Can you transcribe the passage on refining classification maps, everything from "An initial classified" down to "of different targets.", word for word?

» Passage for review
————

An initial classified image can be refined pixel by pixel through the corresponding adaptive region. An example is shown in Figure 1a, where P₁, P₂, and P₃ are the three central pixels, and the dotted line with different colors present the different adaptive regions around them. This refining process is defined as AMV. Compared with the regular window-based majority voting approach, the proposed AMV technique can smoothen the noise of the classification map and preserve the shape of different targets.

To further improve classification accuracy and generate the final classification map, inspired by a previous GPCF [19], the refined classification maps are used as candidates to obtain the final classification map. First, the number of classes within an adaptive region (

R_{i j}

) is counted and assigned as

N_{c}^{I_{k}^{'}} (R_{i j})

————

» Provided information
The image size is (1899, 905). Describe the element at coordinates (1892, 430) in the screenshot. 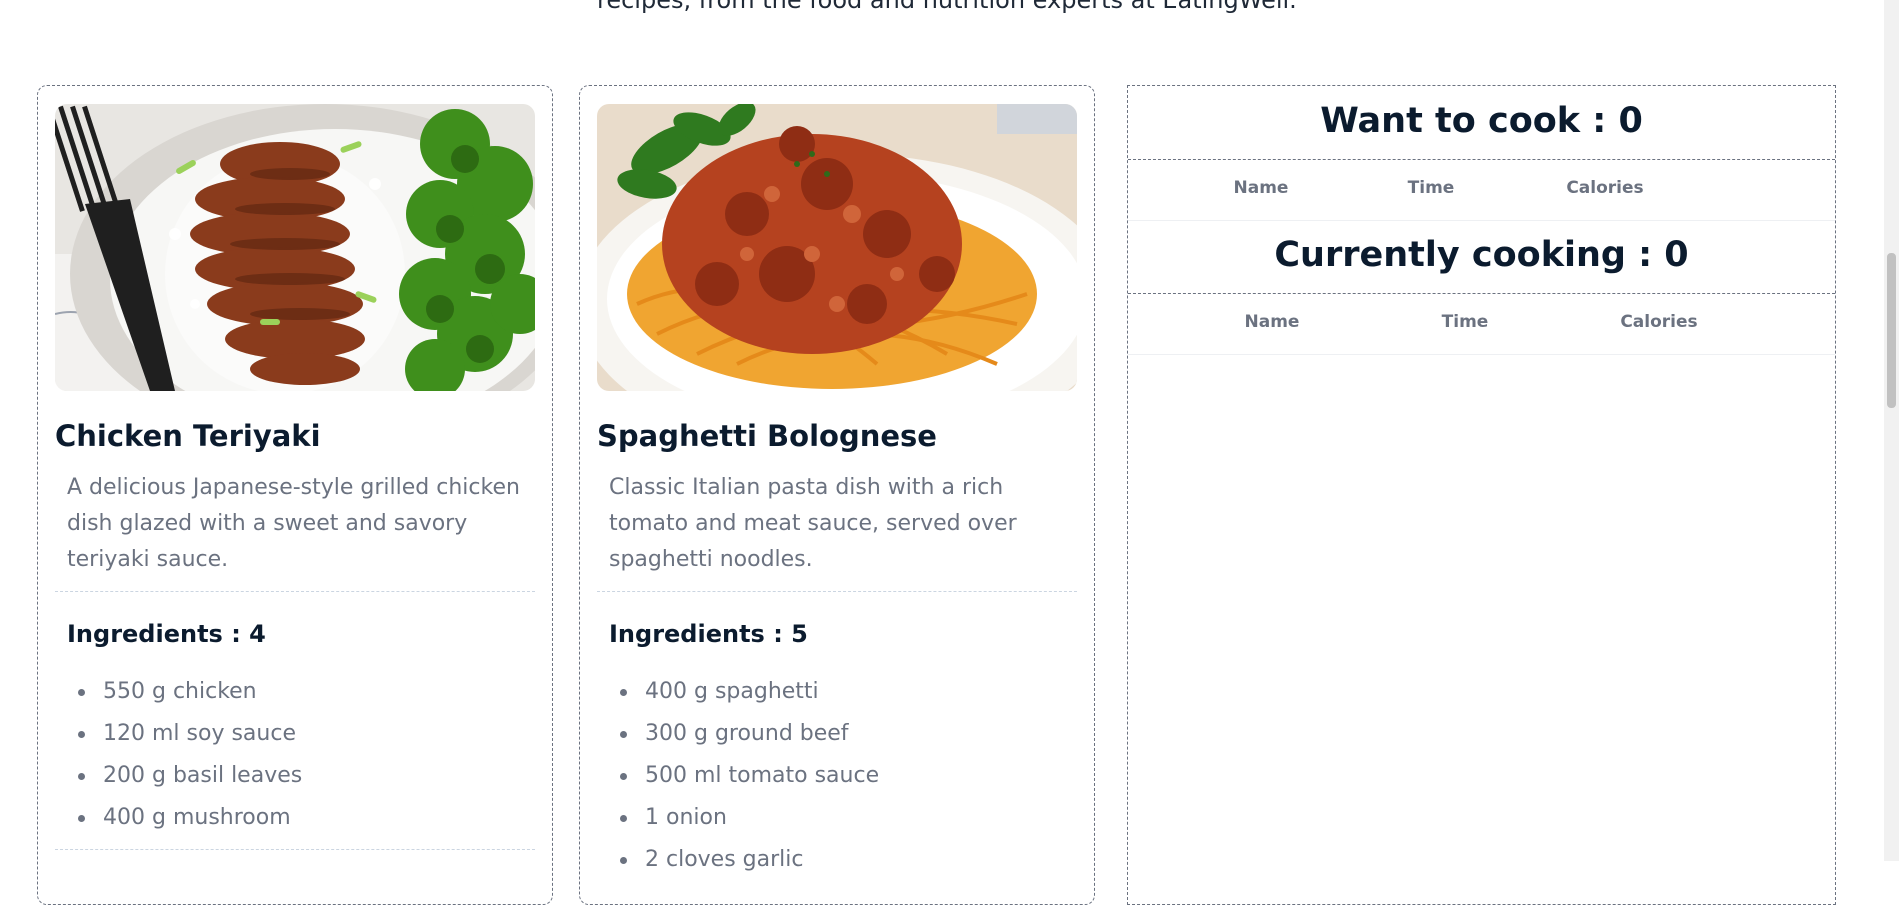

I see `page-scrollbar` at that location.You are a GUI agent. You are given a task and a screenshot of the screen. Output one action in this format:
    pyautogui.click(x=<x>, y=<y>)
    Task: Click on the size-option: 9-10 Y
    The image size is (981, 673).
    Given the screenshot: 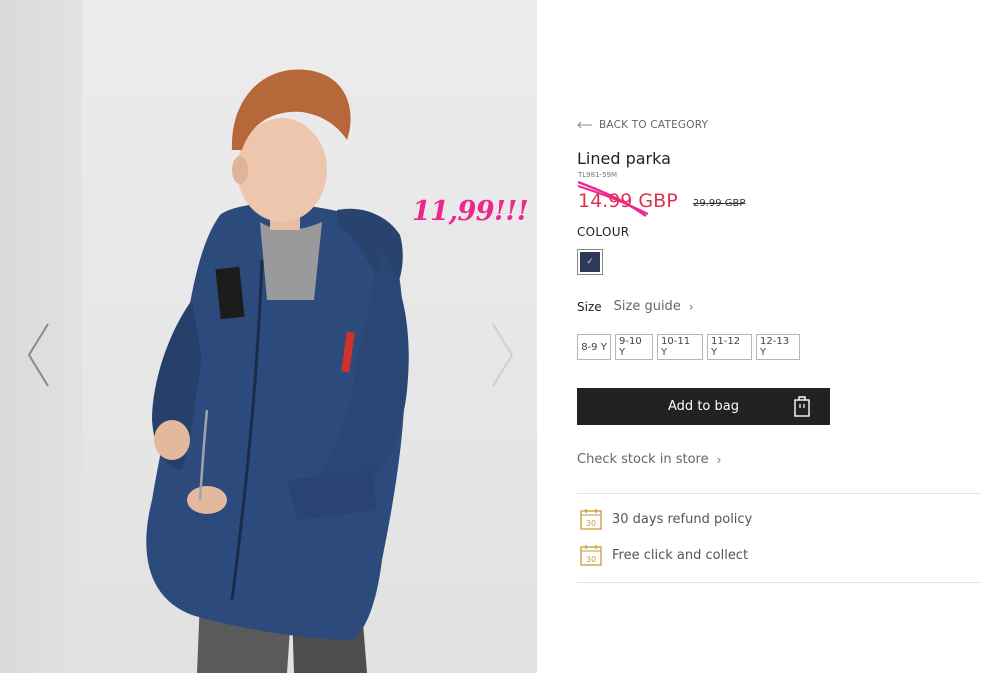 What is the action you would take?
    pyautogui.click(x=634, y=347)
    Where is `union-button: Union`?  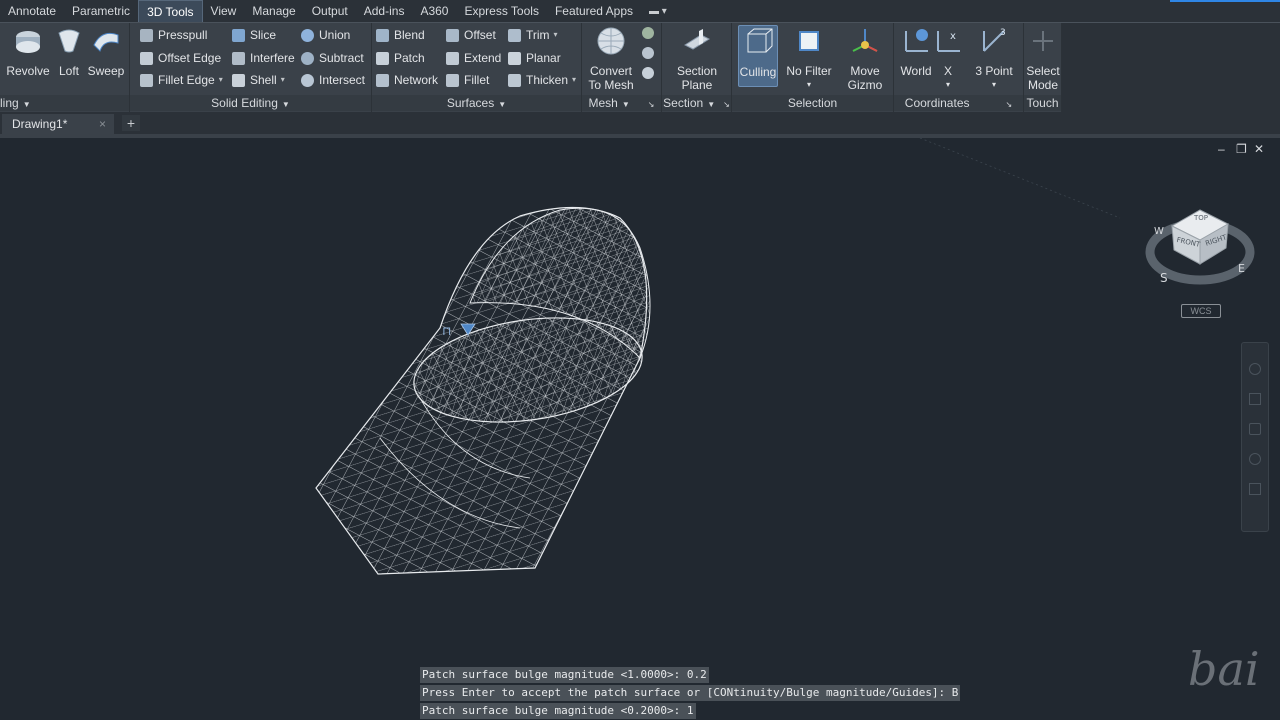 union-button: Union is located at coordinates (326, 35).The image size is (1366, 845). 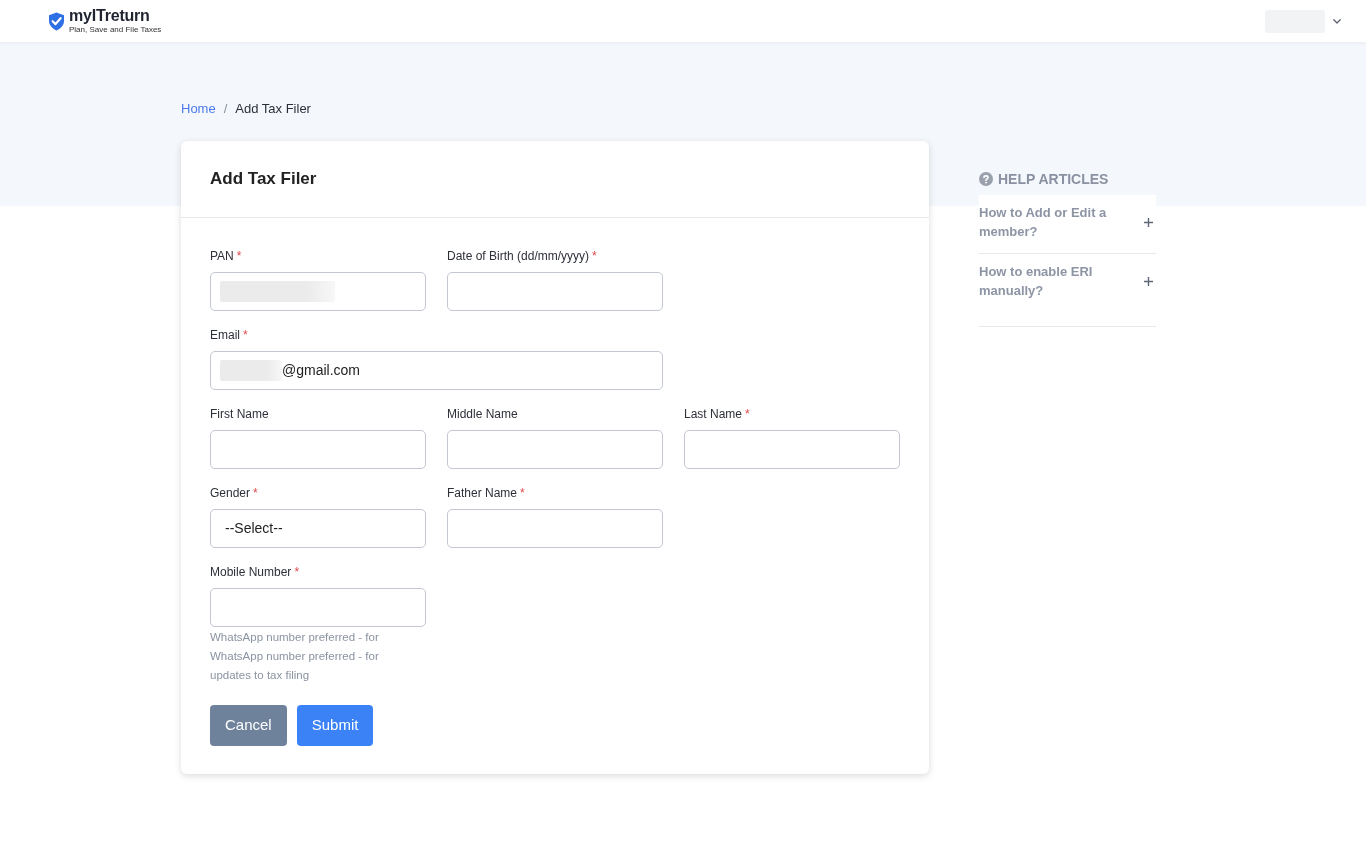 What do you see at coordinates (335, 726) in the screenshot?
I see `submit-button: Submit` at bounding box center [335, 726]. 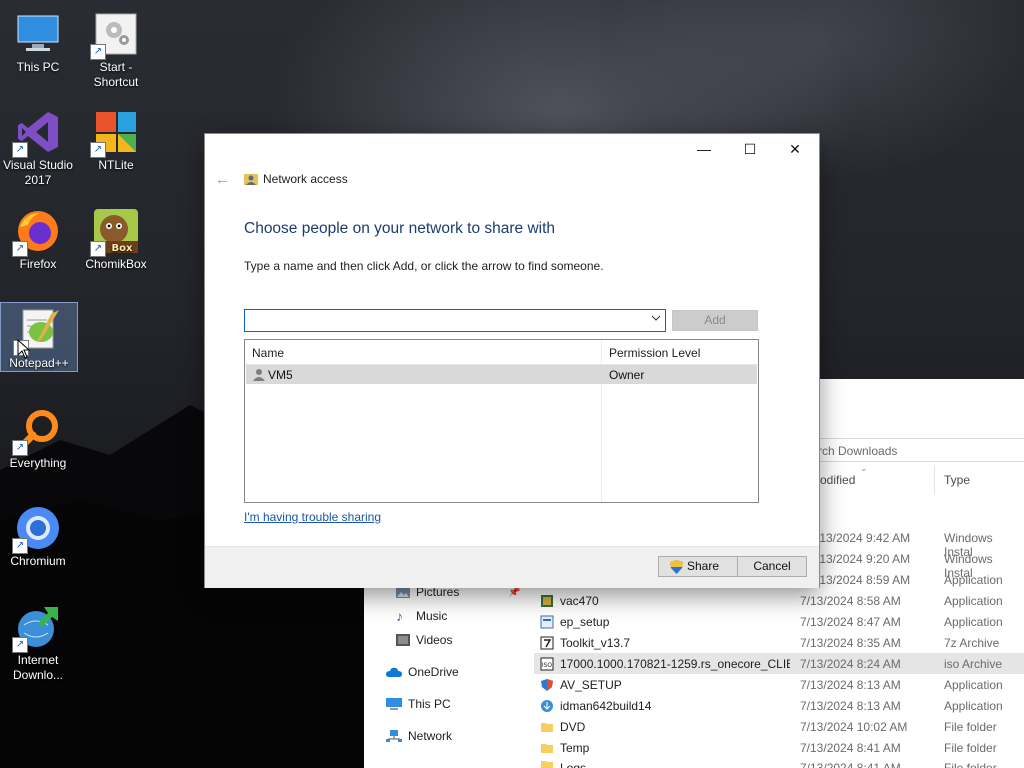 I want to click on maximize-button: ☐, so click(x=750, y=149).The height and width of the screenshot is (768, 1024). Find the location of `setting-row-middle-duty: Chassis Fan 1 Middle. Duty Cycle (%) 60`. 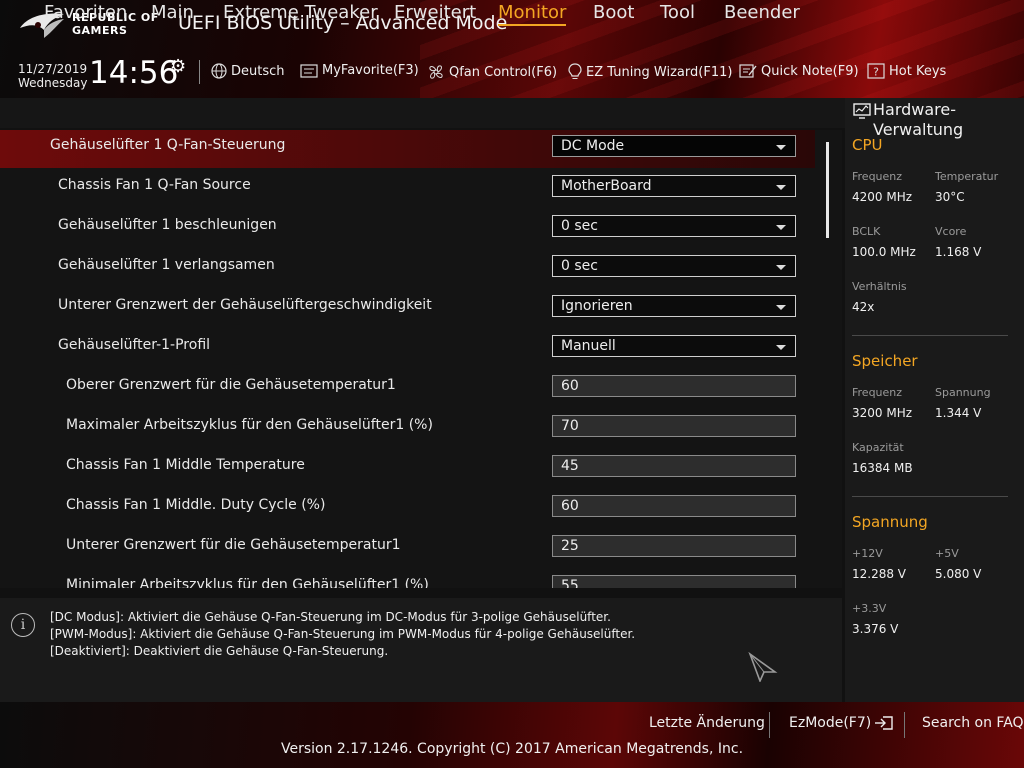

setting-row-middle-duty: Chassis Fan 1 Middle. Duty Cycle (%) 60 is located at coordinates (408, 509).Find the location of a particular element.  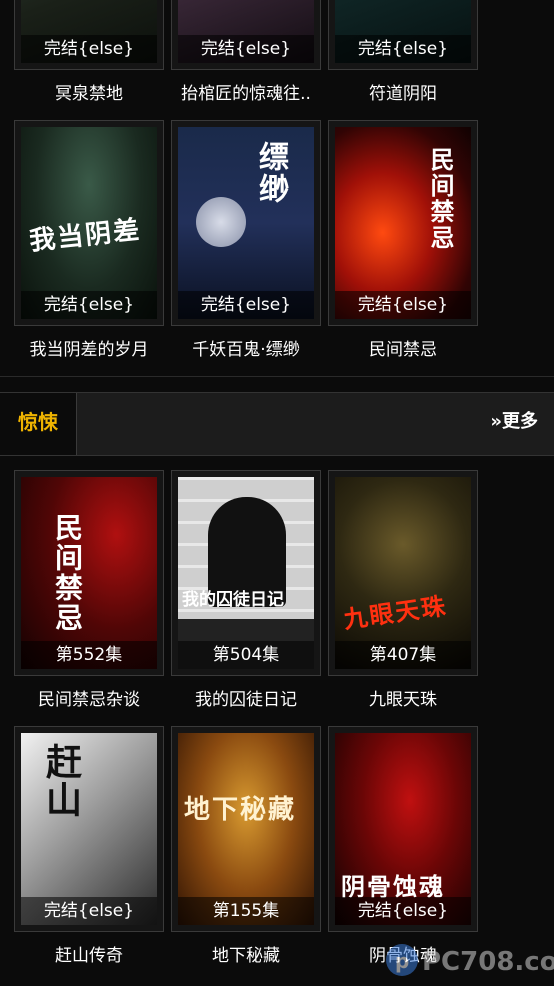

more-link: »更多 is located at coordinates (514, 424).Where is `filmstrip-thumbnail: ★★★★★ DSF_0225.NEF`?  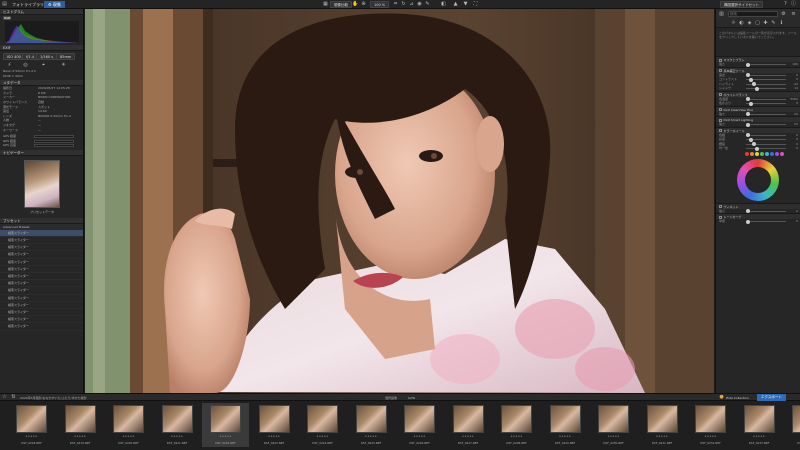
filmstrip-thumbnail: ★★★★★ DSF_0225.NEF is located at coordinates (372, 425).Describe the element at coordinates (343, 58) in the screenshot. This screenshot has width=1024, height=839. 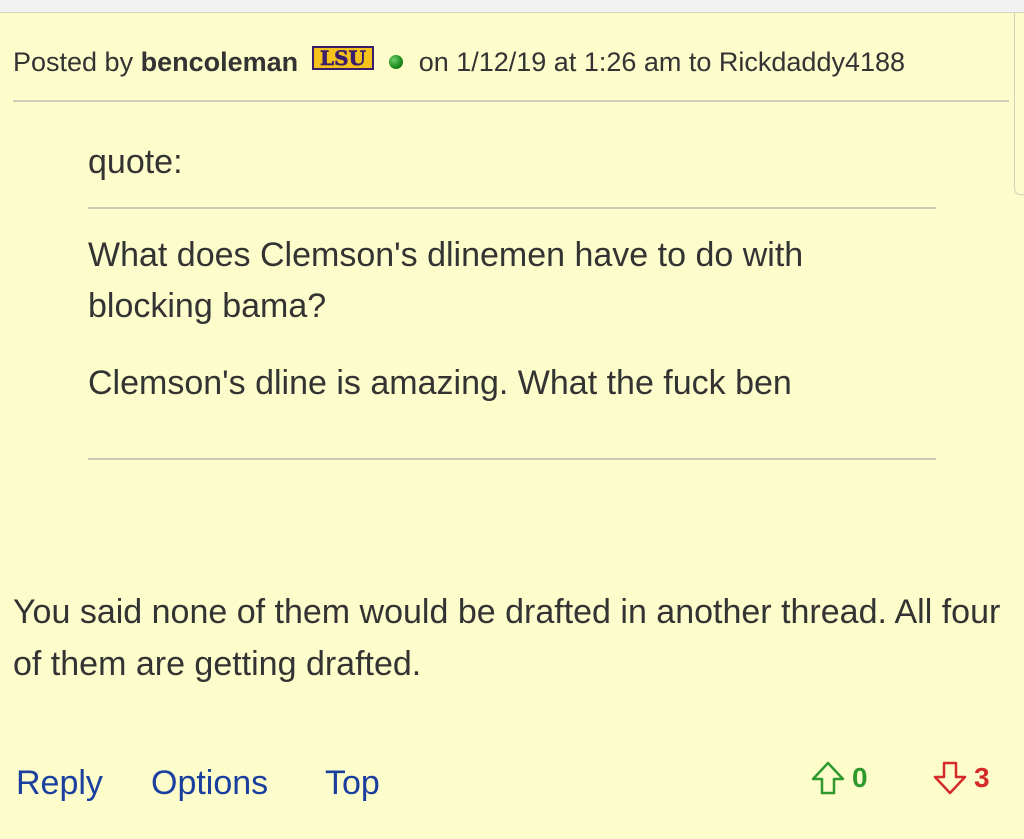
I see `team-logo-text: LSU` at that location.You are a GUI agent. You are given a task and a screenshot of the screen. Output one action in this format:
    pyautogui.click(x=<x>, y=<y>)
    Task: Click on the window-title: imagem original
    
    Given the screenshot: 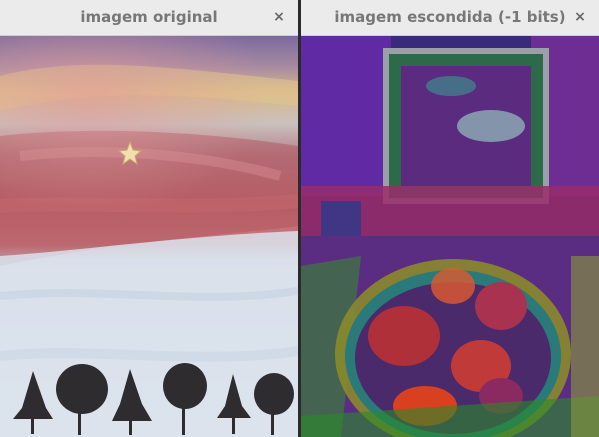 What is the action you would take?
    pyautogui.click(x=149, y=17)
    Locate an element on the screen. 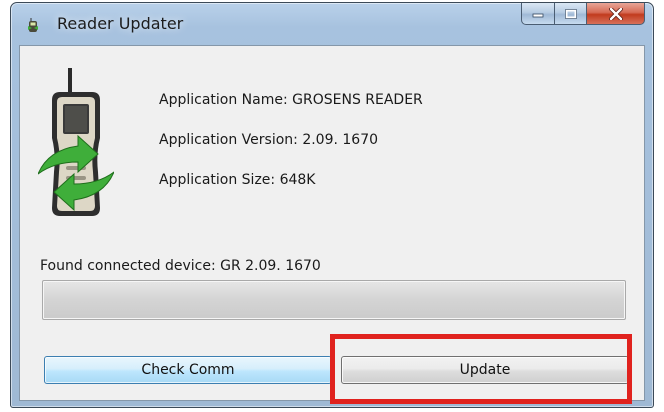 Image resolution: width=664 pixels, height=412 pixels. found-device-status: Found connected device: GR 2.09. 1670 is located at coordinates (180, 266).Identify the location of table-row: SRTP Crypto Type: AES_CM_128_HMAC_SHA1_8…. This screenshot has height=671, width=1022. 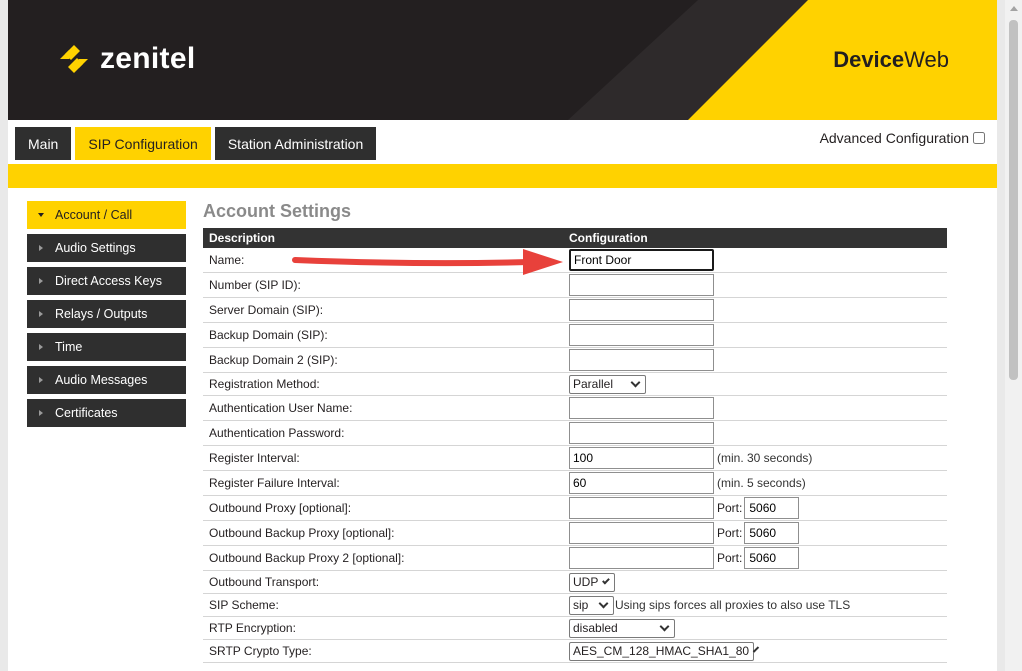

————

» Final answer
An initial classified image can be refined pixel by pixel through the corresponding adaptive region. An example is shown in Figure 1a, where P₁, P₂, and P₃ are the three central pixels, and the dotted line with different colors present the different adaptive regions around them. This refining process is defined as AMV. Compared with the regular window-based majority voting approach, the proposed AMV technique can smoothen the noise of the classification map and preserve the shape of different targets.